Brano da esaminare:
--------------------------------
Il primo Paese a rompere gli indugi mentre i carri armati russi avanzavano sulle città ucraine è stata la Germania, che ha annunciato il raddoppio del budget militare e fissato la soglia oltre il 2% del Pil. A stretto giro sono arrivate le dichiarazioni di Danimarca e Svezia.

Il 16 marzo, anche l’Italia si è impegnata ad «avviare l’incremento delle spese per la difesa verso il traguardo del 2% del Pil», con l’approvazione a larga maggioranza di un ordine del giorno bipartisan presentato alla Camera dalla Lega e firmato anche da deputati Pd, Fi, Iv, M5S e FdI. Una mossa che, secondo l’Osservatorio Milex, porterebbe il bilancio annuale della difesa da 25 miliardi di euro a 38 miliardi. Quasi il doppio del 2019, quando il nostro Paese era molto lontano dal traguardo del 2%.
--------------------------------
Voci del dataset:
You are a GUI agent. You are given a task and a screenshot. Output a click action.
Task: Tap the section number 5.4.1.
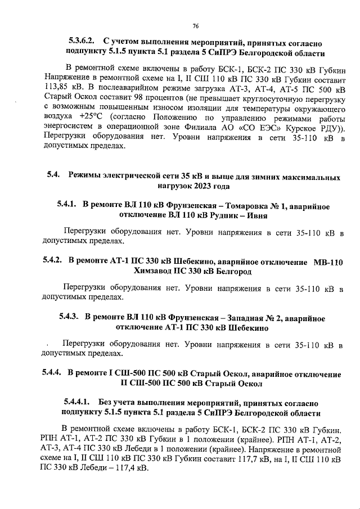pyautogui.click(x=66, y=205)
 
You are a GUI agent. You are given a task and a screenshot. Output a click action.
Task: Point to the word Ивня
pyautogui.click(x=255, y=215)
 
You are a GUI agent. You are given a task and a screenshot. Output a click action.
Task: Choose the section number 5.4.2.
pyautogui.click(x=53, y=261)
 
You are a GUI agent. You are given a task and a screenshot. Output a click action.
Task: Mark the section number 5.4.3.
pyautogui.click(x=70, y=317)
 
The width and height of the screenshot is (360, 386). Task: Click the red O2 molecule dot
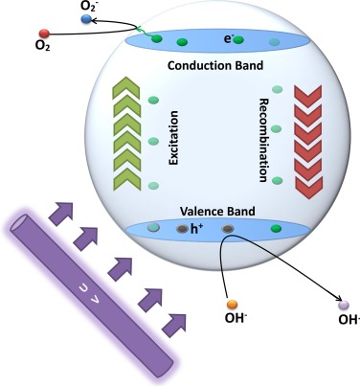(x=44, y=34)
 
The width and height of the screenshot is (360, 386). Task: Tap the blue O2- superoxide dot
(x=86, y=19)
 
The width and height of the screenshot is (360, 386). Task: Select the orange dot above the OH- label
(x=232, y=305)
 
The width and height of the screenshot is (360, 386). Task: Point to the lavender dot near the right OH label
(x=344, y=305)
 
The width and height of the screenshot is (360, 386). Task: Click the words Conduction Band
(x=215, y=65)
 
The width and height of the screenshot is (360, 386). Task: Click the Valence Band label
(x=217, y=211)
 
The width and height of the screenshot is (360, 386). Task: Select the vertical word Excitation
(x=173, y=138)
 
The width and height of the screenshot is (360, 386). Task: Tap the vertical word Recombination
(x=263, y=140)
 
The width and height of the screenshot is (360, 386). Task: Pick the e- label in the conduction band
(x=228, y=39)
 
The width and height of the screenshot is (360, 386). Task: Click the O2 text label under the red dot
(x=43, y=46)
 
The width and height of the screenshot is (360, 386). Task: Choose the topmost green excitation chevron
(x=126, y=87)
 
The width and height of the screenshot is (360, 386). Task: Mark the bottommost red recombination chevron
(x=308, y=189)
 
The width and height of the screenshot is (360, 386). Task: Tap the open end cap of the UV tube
(x=18, y=222)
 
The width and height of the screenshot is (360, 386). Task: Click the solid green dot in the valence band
(x=276, y=229)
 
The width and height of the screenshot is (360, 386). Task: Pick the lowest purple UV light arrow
(x=174, y=325)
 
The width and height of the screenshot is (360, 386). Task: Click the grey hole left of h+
(x=182, y=229)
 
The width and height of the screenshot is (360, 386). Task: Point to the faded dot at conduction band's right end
(x=274, y=42)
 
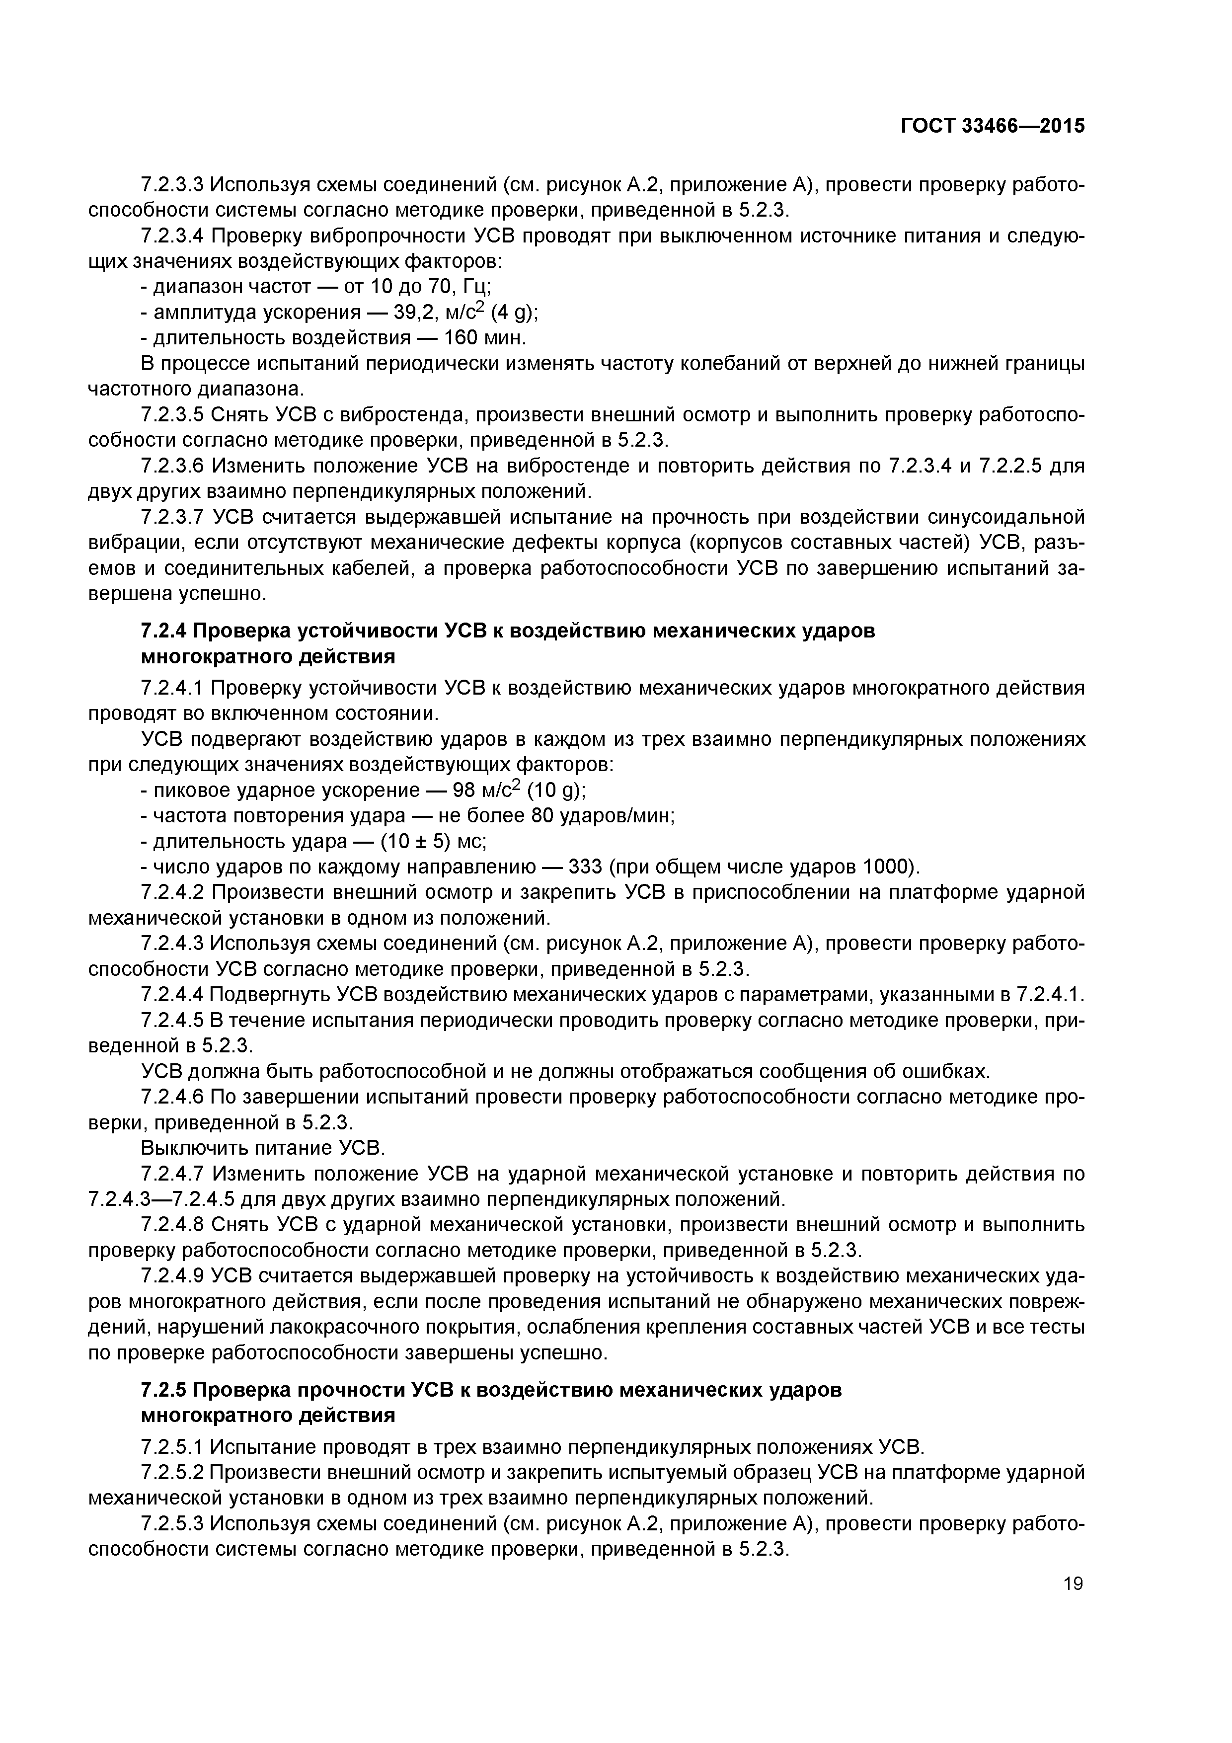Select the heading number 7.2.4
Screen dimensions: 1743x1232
(x=165, y=631)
--------------------------------
Compito da svolgere: Secondo il brano sulle spese militari, perché il bilancio annuale della difesa italiana passerebbe da 25 a 38 miliardi di euro?

Soluzione del compito: Il 16 marzo la Camera ha approvato a larga maggioranza un ordine del giorno bipartisan. Con questo l'Italia si impegna ad «avviare l'incremento delle spese per la difesa verso il traguardo del 2% del Pil». Secondo l'Osservatorio Milex, questa mossa porterebbe il bilancio da 25 a 38 miliardi.